DEVELOPMENT OF RETROCYCLIN MICROBICIDES

逆环素类杀菌剂的开发

• 批准号: 6955868
• 负责人: ALEXANDER MICHAEL COLE
• 金额: $ 19.2万
• 依托单位: UNIVERSITY OF PITTSBURGH AT PITTSBURGH
• 依托单位国家: 美国
• 财政年份: 2005
• 资助国家: 美国
• 起止时间: 2005-07-01 至 2009-06-30
• 项目状态: 已结题
• 来源: https://reporter.nih.gov/project-details/6955868
• 关键词: AIDS education /prevention; antiAIDS agent; bioengineering /biomedical engineering; biological products; chemoprevention; clinical research; defensins; drug design /synthesis /production; drug screening /evaluation; human immunodeficiency virus 1; human subject; local antiinfective agents; mucosa; receptor binding; topical drug application; virus infection mechanism; virus receptors

Self-applied prophylactic agents to prevent mucosal, particularly vaginal or rectal, transmission of HIV-1 have the advantage of empowering vulnerable receptive partners to take effective measures for their own protection. In our search for molecules that would be ideal templates for microbicide development, we utilized solid-phase peptide synthesis to recreate an evolutionary lost human antimicrobial peptide "retrocyclin" from its remains, a theta-defensin pseudogene.

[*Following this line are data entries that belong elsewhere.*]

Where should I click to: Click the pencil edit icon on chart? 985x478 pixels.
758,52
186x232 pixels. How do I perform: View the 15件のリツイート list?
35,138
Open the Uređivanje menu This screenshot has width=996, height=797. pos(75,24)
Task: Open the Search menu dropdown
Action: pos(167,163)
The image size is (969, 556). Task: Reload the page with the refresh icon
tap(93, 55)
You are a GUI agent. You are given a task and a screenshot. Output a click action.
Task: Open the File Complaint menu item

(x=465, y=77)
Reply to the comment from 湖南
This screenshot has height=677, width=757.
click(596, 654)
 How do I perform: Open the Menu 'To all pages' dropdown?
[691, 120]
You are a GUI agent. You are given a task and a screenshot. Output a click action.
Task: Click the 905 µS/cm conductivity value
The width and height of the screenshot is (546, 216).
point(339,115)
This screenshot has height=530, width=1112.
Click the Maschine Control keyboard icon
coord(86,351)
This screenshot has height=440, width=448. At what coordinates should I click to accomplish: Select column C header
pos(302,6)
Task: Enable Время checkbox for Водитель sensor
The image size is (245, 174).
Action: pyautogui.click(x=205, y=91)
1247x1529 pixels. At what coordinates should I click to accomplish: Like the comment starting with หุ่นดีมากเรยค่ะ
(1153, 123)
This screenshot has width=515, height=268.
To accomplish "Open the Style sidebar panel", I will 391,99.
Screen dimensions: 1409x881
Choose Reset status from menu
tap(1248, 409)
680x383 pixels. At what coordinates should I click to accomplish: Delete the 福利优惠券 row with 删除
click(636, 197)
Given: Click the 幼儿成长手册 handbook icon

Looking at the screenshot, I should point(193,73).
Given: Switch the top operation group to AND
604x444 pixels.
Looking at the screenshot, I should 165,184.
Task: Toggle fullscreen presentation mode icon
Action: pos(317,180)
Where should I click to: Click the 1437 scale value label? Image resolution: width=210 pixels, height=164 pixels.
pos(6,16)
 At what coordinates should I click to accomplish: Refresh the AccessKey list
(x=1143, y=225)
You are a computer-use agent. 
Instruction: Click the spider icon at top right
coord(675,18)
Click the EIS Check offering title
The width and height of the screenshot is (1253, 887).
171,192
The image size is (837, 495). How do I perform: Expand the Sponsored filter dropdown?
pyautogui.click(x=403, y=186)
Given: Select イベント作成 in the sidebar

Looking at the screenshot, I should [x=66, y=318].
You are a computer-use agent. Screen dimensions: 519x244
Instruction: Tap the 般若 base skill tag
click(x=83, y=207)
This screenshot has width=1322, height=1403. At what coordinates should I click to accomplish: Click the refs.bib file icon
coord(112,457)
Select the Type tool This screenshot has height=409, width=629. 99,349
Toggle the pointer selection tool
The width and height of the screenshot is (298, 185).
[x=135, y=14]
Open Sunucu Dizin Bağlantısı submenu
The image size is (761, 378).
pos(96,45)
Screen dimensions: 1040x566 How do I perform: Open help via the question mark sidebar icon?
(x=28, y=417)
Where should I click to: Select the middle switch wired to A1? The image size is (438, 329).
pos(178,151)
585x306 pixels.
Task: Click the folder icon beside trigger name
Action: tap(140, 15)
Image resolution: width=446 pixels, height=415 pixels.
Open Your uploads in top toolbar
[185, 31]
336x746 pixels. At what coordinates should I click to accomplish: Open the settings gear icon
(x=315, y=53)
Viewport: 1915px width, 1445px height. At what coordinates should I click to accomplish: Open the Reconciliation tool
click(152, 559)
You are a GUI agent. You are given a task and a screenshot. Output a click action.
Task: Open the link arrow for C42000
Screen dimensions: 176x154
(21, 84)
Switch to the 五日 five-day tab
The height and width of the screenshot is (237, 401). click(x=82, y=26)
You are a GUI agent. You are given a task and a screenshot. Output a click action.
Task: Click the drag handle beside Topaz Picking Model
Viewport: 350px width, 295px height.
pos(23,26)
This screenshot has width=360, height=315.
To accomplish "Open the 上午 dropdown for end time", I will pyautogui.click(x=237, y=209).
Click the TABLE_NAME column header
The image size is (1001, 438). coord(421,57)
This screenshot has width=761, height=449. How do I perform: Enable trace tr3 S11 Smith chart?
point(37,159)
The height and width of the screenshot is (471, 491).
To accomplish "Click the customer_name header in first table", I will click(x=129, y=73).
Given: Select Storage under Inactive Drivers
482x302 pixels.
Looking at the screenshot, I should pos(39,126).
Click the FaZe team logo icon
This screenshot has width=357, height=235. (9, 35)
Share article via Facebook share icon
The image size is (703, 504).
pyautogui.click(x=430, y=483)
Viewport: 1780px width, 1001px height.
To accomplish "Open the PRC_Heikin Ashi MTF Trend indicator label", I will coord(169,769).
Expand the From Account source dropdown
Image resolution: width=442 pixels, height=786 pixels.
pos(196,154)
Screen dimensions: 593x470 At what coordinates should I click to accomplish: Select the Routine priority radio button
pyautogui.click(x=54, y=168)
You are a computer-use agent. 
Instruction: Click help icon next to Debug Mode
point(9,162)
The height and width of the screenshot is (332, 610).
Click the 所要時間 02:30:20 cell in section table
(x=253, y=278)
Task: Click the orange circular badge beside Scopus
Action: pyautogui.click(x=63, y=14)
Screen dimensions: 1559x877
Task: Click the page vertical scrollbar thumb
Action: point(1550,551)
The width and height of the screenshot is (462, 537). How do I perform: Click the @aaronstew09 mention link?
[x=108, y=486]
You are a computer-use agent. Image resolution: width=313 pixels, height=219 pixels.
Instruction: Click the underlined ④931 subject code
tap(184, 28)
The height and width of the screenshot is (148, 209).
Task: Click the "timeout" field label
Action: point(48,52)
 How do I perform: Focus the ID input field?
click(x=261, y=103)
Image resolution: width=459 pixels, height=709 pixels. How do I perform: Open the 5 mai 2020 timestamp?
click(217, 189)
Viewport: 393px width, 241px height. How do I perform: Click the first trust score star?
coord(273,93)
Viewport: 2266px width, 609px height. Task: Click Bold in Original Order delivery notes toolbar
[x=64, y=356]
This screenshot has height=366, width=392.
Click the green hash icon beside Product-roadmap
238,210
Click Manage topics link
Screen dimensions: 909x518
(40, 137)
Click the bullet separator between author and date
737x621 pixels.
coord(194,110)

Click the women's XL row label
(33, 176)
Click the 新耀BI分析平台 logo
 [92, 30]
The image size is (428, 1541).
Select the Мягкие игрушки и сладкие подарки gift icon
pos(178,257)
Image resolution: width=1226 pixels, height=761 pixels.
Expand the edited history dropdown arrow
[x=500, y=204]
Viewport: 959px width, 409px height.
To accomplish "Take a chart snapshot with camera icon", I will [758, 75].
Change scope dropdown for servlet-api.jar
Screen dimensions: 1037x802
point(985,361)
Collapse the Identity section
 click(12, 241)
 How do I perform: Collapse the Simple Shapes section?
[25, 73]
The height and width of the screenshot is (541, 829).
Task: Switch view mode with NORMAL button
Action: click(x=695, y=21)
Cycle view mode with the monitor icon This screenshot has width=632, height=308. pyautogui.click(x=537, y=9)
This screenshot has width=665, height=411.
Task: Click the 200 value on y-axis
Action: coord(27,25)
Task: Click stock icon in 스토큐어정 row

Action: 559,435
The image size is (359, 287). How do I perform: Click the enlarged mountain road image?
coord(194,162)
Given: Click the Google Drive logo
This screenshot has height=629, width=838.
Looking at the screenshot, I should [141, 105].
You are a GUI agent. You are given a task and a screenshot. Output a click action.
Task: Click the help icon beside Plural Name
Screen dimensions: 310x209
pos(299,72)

The ability of retrocyclin to potently prevent infection of CD4+ cells by both X4 and R5 HIV-1 was remarkable. Additional studies revealed that retrocyclin inhibits the initial steps in HIV-1 binding and entry as its mode of action. Next-generation analogs of retrocyclin were found to be active against numerous primary isolates from most groups and subtypes of HIV-1. Importantly, we have identified a lead compound, RC-101, that is highly active against HIV-1, non-cytotoxic, and suitable for preclinical development as a topical microbicide. Based on our studies, we have formed several hypotheses about retrocyclins: A) retrocyclins will likely function to inhibit HIV-1 infection in the vaginal mucosa, B) the glycosylated targets of retrocyclins and cyanovirin N, another potent anti-HIV-1 lectin (Project 1), are different and thus their activities may be complementary, and C) retrocyclins are potent antiretroviral agents suitable for further development as topical vaginal microbicides to prevent HIV transmission. To test these hypotheses, we propose to: 1) Construct and characterize next-generation analogs of anti-HIV retrocyclins, 2) Evaluate candidate retrocyclin formulations for anti-HIV-1 activity, stability and cytotoxicity, and 3) Evaluate candidate retrocyclin formulations for biologic efficacy in human vaginal fluid and serum. While it may be speculative to assert that the evolutionary loss of retrocyclin contributed to the susceptibility of humans to HIV-1 infection, retrocyclins are promising leads for designing naturally occuring microbicides that can prevent HIV infections.

HIV-1的自我应用的预防剂，尤其是阴道或直肠的传播，其优势是赋予脆弱的接收伙伴，以采取有效的措施以进行自身保护。在我们寻找将成为菌心发育的理想模板的分子时，我们利用固相肽合成来从其遗物中重现一种进化的人类抗菌肽“逆转录蛋白”，即theta-defensin psefensin psefensin psegudogene。另一个另一个X4和R5 HIV-1逆转录蛋白有效防止CD4+细胞感染的能力非常出色。其他研究表明，逆转录蛋白抑制了HIV-1结合和进入作为其作用方式的初始步骤。发现逆转录蛋白的下一代类似物对大多数组和HIV-1亚型的许多主要分离株具有活性。重要的是，我们已经确定了一种铅化合物RC-101，该化合物对HIV-1，非胞毒性毒性具有很高的活性，并且适用于临床前发育作为局部菌心。基于我们的研究，我们形成了有关逆转录蛋白的几个假设：a）逆转录蛋白可能会起作用可抑制阴道粘膜中的HIV-1感染，b）逆转录蛋白和cyanovirin n的糖基化靶标，因此可能是另一种有效的抗HIV-1 Lectin（Project 1），是不同的，是不同的，是不同的，并且是不同的。 互补和c）倒角蛋白是有效的抗逆转录病毒药物，适合于作为局部阴道杀菌剂进一步发育，以防止HIV传播。为了检验这些假设，我们提出：1）构建和表征抗HIV逆转录蛋白的下一代类似物，2）评估候选候选胞糖蛋白折叠蛋白表述，以抗HIV-1活性，稳定性和细胞毒性，以及3）评估候选候选逆转录蛋白的表述，以评估人类人体阴道和serm serum and serum and serum and serum and serum and serum and serum corlogical效果。虽然可以推测说，逆转录蛋白的进化损失导致了人类对HIV-1感染的敏感性的敏感性，但另一循环蛋白是设计自然造成可预防HIV感染的微生物的有希望的铅。